* _The request_:
In every one of the records below, swap "computer-use agent" for "desktop automation agent" and reproduce the lines with nothing else altered.

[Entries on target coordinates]
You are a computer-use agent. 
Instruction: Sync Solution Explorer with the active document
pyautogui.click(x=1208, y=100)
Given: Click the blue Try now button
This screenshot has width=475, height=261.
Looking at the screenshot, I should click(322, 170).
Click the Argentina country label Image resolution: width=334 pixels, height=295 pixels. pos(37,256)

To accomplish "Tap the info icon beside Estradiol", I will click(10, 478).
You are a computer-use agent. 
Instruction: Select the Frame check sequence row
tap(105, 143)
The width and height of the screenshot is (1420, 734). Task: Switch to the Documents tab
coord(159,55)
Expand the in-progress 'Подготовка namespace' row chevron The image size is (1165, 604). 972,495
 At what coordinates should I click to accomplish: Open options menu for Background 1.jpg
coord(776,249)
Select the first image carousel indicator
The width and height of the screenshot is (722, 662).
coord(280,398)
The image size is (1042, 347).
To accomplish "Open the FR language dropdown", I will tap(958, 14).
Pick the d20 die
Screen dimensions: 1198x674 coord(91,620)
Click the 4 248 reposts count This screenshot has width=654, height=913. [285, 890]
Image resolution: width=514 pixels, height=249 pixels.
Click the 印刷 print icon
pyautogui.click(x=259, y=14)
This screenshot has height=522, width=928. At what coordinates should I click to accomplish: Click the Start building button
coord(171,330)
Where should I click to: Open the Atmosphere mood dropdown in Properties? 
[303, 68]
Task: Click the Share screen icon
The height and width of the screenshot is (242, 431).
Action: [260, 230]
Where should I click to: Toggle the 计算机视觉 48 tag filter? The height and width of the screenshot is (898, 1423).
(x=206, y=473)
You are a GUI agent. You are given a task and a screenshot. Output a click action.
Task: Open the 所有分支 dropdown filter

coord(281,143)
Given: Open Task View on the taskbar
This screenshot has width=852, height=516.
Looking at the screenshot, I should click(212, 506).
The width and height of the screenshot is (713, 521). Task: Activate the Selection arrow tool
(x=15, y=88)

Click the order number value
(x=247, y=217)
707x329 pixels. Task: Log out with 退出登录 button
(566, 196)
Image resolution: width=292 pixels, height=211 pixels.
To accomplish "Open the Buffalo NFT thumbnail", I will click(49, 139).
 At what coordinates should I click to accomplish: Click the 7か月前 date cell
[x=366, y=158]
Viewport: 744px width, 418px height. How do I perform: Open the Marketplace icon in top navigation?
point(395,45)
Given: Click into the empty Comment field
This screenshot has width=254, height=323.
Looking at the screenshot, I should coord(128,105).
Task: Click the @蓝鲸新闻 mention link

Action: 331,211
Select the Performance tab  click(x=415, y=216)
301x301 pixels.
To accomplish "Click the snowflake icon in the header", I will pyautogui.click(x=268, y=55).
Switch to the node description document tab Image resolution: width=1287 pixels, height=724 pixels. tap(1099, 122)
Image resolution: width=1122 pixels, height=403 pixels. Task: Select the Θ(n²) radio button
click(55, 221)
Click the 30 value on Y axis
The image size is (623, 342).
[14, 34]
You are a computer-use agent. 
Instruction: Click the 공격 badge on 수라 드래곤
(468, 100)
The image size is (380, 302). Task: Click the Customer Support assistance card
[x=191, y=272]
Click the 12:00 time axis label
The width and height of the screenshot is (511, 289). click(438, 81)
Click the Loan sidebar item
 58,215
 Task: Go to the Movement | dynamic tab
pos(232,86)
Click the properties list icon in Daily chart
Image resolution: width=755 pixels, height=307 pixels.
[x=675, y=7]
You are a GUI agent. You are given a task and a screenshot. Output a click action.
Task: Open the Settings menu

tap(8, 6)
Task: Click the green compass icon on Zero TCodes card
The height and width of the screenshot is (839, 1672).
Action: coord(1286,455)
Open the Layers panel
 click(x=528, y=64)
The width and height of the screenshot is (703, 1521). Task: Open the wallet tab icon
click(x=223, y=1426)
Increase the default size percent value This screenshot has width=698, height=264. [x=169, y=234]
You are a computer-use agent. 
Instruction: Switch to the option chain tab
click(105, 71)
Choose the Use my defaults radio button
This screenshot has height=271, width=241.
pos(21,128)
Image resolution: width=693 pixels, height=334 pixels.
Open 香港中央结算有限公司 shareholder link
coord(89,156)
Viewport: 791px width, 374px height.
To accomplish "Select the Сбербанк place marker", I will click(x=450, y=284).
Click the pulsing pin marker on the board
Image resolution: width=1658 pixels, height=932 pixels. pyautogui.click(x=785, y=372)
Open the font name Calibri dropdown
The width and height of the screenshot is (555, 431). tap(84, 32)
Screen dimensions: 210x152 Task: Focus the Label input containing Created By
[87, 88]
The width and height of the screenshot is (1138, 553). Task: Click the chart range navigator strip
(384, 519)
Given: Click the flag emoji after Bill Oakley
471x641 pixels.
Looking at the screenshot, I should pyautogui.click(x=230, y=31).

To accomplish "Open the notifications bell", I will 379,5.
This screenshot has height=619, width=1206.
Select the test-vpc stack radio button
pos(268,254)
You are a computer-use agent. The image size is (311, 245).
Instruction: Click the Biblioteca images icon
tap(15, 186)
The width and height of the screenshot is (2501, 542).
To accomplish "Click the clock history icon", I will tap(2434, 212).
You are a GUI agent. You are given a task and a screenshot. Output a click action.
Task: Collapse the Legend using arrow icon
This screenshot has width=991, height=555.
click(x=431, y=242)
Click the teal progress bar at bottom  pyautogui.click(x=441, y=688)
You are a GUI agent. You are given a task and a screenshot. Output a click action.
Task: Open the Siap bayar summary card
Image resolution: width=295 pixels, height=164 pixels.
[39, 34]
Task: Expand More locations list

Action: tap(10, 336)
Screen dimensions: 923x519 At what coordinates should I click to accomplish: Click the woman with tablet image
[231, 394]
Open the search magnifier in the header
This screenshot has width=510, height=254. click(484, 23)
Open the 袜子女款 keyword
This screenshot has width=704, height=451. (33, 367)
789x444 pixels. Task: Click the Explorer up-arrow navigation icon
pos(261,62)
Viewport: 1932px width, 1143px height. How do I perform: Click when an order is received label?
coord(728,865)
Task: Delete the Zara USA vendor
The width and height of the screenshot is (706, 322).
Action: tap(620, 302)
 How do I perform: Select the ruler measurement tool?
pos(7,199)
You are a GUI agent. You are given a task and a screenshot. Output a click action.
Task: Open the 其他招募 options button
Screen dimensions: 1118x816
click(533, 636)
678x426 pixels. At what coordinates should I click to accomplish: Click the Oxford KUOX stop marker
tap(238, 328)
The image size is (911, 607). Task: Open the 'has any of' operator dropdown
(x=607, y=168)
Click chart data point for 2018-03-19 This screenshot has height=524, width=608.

* _Answer to this problem_:
You are a desktop automation agent. 
Instruction: Sync Solution Explorer with the active document
pyautogui.click(x=1208, y=100)
Given: Click the blue Try now button
This screenshot has width=475, height=261.
Looking at the screenshot, I should click(322, 170).
Click the Argentina country label Image resolution: width=334 pixels, height=295 pixels. pos(37,256)

To accomplish "Tap the info icon beside Estradiol", I will click(10, 478).
You are a desktop automation agent. 
Instruction: Select the Frame check sequence row
tap(105, 143)
The width and height of the screenshot is (1420, 734). Task: Switch to the Documents tab
coord(159,55)
Expand the in-progress 'Подготовка namespace' row chevron The image size is (1165, 604). 972,495
 At what coordinates should I click to accomplish: Open options menu for Background 1.jpg
coord(776,249)
Select the first image carousel indicator
The width and height of the screenshot is (722, 662).
coord(280,398)
The image size is (1042, 347).
To accomplish "Open the FR language dropdown", I will tap(958, 14).
Pick the d20 die
Screen dimensions: 1198x674 coord(91,620)
Click the 4 248 reposts count This screenshot has width=654, height=913. [285, 890]
Image resolution: width=514 pixels, height=249 pixels.
Click the 印刷 print icon
pyautogui.click(x=259, y=14)
This screenshot has height=522, width=928. At what coordinates should I click to accomplish: Click the Start building button
coord(171,330)
Where should I click to: Open the Atmosphere mood dropdown in Properties? 
[303, 68]
Task: Click the Share screen icon
The height and width of the screenshot is (242, 431).
Action: [260, 230]
Where should I click to: Toggle the 计算机视觉 48 tag filter? The height and width of the screenshot is (898, 1423).
(x=206, y=473)
You are a GUI agent. You are given a task and a screenshot. Output a click action.
Task: Open the 所有分支 dropdown filter

coord(281,143)
Given: Open Task View on the taskbar
This screenshot has width=852, height=516.
Looking at the screenshot, I should click(212, 506).
The width and height of the screenshot is (713, 521). Task: Activate the Selection arrow tool
(x=15, y=88)

Click the order number value
(x=247, y=217)
707x329 pixels. Task: Log out with 退出登录 button
(566, 196)
Image resolution: width=292 pixels, height=211 pixels.
To accomplish "Open the Buffalo NFT thumbnail", I will click(49, 139).
 At what coordinates should I click to accomplish: Click the 7か月前 date cell
[x=366, y=158]
Viewport: 744px width, 418px height. How do I perform: Open the Marketplace icon in top navigation?
point(395,45)
Given: Click into the empty Comment field
This screenshot has width=254, height=323.
Looking at the screenshot, I should coord(128,105).
Task: Click the @蓝鲸新闻 mention link

Action: 331,211
Select the Performance tab  click(x=415, y=216)
301x301 pixels.
To accomplish "Click the snowflake icon in the header", I will pyautogui.click(x=268, y=55).
Switch to the node description document tab Image resolution: width=1287 pixels, height=724 pixels. tap(1099, 122)
Image resolution: width=1122 pixels, height=403 pixels. Task: Select the Θ(n²) radio button
click(55, 221)
Click the 30 value on Y axis
The image size is (623, 342).
[14, 34]
You are a desktop automation agent. 
Instruction: Click the 공격 badge on 수라 드래곤
(468, 100)
The image size is (380, 302). Task: Click the Customer Support assistance card
[x=191, y=272]
Click the 12:00 time axis label
The width and height of the screenshot is (511, 289). click(438, 81)
Click the Loan sidebar item
 58,215
 Task: Go to the Movement | dynamic tab
pos(232,86)
Click the properties list icon in Daily chart
Image resolution: width=755 pixels, height=307 pixels.
[x=675, y=7]
You are a GUI agent. You are given a task and a screenshot. Output a click action.
Task: Open the Settings menu

tap(8, 6)
Task: Click the green compass icon on Zero TCodes card
The height and width of the screenshot is (839, 1672).
Action: coord(1286,455)
Open the Layers panel
 click(x=528, y=64)
The width and height of the screenshot is (703, 1521). Task: Open the wallet tab icon
click(x=223, y=1426)
Increase the default size percent value This screenshot has width=698, height=264. [x=169, y=234]
You are a desktop automation agent. 
Instruction: Switch to the option chain tab
click(105, 71)
Choose the Use my defaults radio button
This screenshot has height=271, width=241.
pos(21,128)
Image resolution: width=693 pixels, height=334 pixels.
Open 香港中央结算有限公司 shareholder link
coord(89,156)
Viewport: 791px width, 374px height.
To accomplish "Select the Сбербанк place marker", I will click(x=450, y=284).
Click the pulsing pin marker on the board
Image resolution: width=1658 pixels, height=932 pixels. pyautogui.click(x=785, y=372)
Open the font name Calibri dropdown
The width and height of the screenshot is (555, 431). tap(84, 32)
Screen dimensions: 210x152 Task: Focus the Label input containing Created By
[87, 88]
The width and height of the screenshot is (1138, 553). Task: Click the chart range navigator strip
(384, 519)
Given: Click the flag emoji after Bill Oakley
471x641 pixels.
Looking at the screenshot, I should pyautogui.click(x=230, y=31).

To accomplish "Open the notifications bell", I will 379,5.
This screenshot has height=619, width=1206.
Select the test-vpc stack radio button
pos(268,254)
You are a desktop automation agent. The image size is (311, 245).
Instruction: Click the Biblioteca images icon
tap(15, 186)
The width and height of the screenshot is (2501, 542).
To accomplish "Click the clock history icon", I will tap(2434, 212).
You are a GUI agent. You are given a task and a screenshot. Output a click action.
Task: Collapse the Legend using arrow icon
This screenshot has width=991, height=555.
click(x=431, y=242)
Click the teal progress bar at bottom  pyautogui.click(x=441, y=688)
You are a GUI agent. You are given a task and a screenshot. Output a click action.
Task: Open the Siap bayar summary card
Image resolution: width=295 pixels, height=164 pixels.
[39, 34]
Task: Expand More locations list

Action: tap(10, 336)
Screen dimensions: 923x519 At what coordinates should I click to accomplish: Click the woman with tablet image
[231, 394]
Open the search magnifier in the header
This screenshot has width=510, height=254. click(484, 23)
Open the 袜子女款 keyword
This screenshot has width=704, height=451. (33, 367)
789x444 pixels. Task: Click the Explorer up-arrow navigation icon
pos(261,62)
Viewport: 1932px width, 1143px height. How do I perform: Click when an order is received label?
coord(728,865)
Task: Delete the Zara USA vendor
The width and height of the screenshot is (706, 322).
Action: tap(620, 302)
 How do I perform: Select the ruler measurement tool?
pos(7,199)
You are a GUI agent. You are given a task and a screenshot. Output a click action.
Task: Open the 其他招募 options button
Screen dimensions: 1118x816
click(533, 636)
678x426 pixels. At what coordinates should I click to accomplish: Click the Oxford KUOX stop marker
tap(238, 328)
The image size is (911, 607). Task: Open the 'has any of' operator dropdown
(x=607, y=168)
Click chart data point for 2018-03-19 This screenshot has height=524, width=608.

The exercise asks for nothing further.